**FRAGMENTO PROPORCIONADO**.
************

Habíamos dejado a nuestro explorador flotando en el cosmos subterráneo, convertido en satélite de un planeta próximo razonablemente pequeño, el planeta Nazar. La trayectoria primera Klim en caída vertical por la sima se ha convertido en circular, así que de suyo tendríamos un móvil perpetuo, y se acabó la novela.
Interviene entonces el ataque de un grifo. El ave de rapiña gigante, tópico de tantos viajes fantásticos –rocordemos solamente el Roc o Ruj de Las Mil y una Noches (Simbad el Marino y Aladino– es aquí un ‘deus ex machina’, sin otro objeto que sacar a Klim de su órbita circular y facilitarle la caída al planeta.
Como ilustración, elijo una tomada de la versión alemana del Dr. G. C. Jerrer (Nuremberg, 1834). En esta edición romántica se representa a Klim en atuendo de estudiante germánico de época; eso sí, en vez del garfio o bichero, armado impropiamente con un hacha descomunal.
Retomamos el relato de Holberg/Klim:


Cap. 1. (Continuación y fin de la Bajada al Mundo Subterráneo.)

Casi tres días seguidos permanecí en tal estado. Girando sin parar en torno a un planeta cercano, podía distinguir días y noches con sólo ver cómo el sol subterráneo salía y se ponía, alejándose de mi vista; aunque por lo demás no percibí noche oscura como la nuestra. Al caer el sol, el firmamento se volvía lúcido y purpúreo por todas partes, algo así como el resplandor de la luna. Yo lo interpreté como que la superficie interna o hemisferio terrestre reflejara la luz del sol subterráneo situado en el centro de aquel orbe. Era la hipótesis que yo me hacía, como no ajeno del todo al estudio de la física celeste.
Dichoso me veía yo vecino de los dioses y nuevo astro celeste, junto con el satélite que me rodeaba, a espera de que los astrónomos del planeta vecino me incuyesen en su catálogo estelar. Cuando ¡tate!: un monstruo alado enorme me aborda por la derecha, por la izquierda, y me embiste a la cabeza y al cogote.

************

**DATOS REGISTRADOS**.
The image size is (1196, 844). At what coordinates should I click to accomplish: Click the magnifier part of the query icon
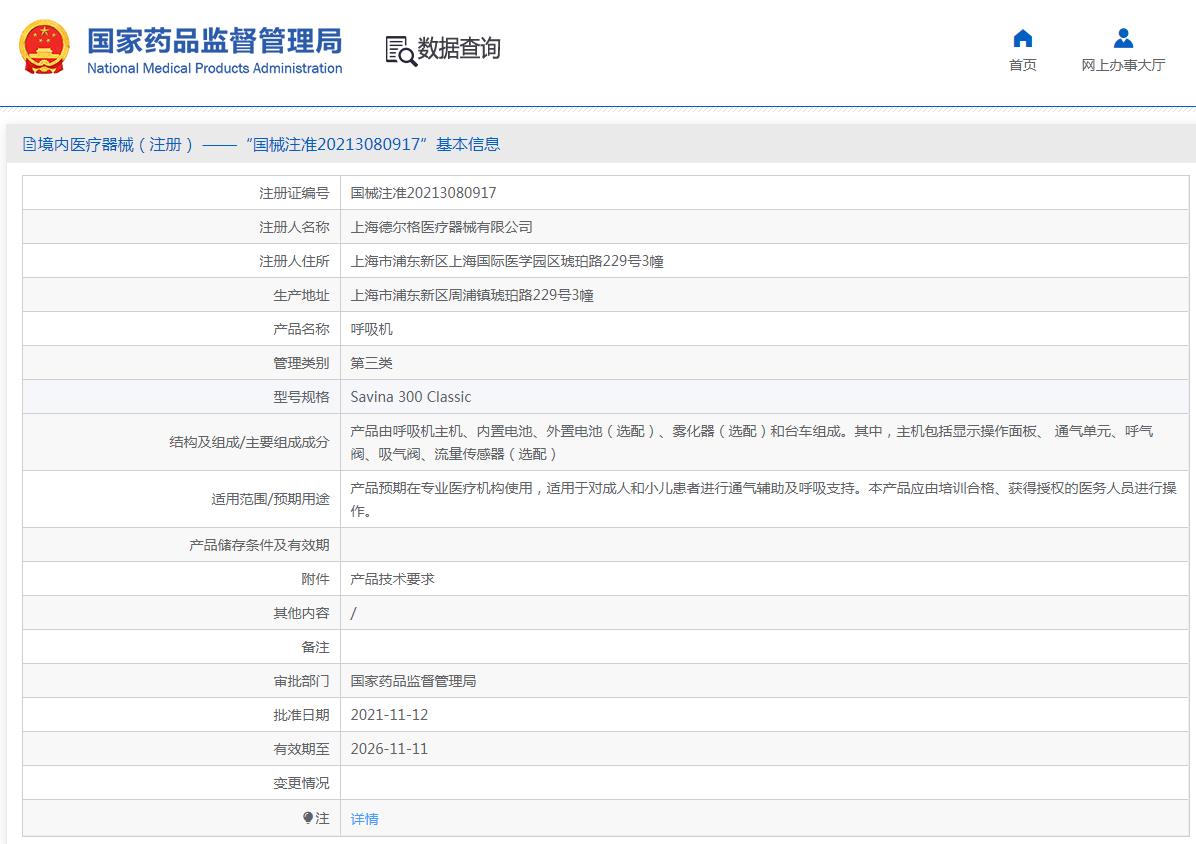tap(404, 56)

************

**TAREAS A REALIZAR**.
1. Enumera los instrumentos que el fragmento sobre Klim menciona como arma posible de Klim en la ilustración.
2. Continúa el fragmento sobre Klim a partir de su última oración.

**RESPUESTAS POR TAREA**.
1.
- garfio
- bichero
- hacha

2.
A primera vista pensé que era alguno de los doce signos del cielo subterráneo, y en consecuencia deseé (de ser cierta mi conjetura) que fuese Virgo, pues de toda la docena zodiacal sólo el signo de la Virgen podía, en aquella soledad, serme de ayuda y solaz. Pero cuando tuve más cerca aquella mole, vi que se trataba de un grifo torvo colosal.
Tal terror se apoderó de mí, que olvidado de mi persona y dignidad sidérea recién estrenada, en mi turbación extraje mi diploma académico, que por azar llevaba en los bolsos, para mostrarlo a mi adversario, en testimonio de haber superado exámenes, y cómo yo era un estudiante, por cierto, con grado de bachiller, capaz de repeler a cualquier agresor extraño con excepción de fuero .
Pasado el calentón, conforme me fue serenando me reía de mi estupidez. Quedábame sin embargo en duda, qué intención se traía el compañero grifo, si amigo o enemigo, o mejor, picado de curiosidad. Porque una figura humana por los aires, con un garfio en la diestra y arrastrando una soga a modo de cola, fenómeno era como para llamar la atención hasta de un bruto animal.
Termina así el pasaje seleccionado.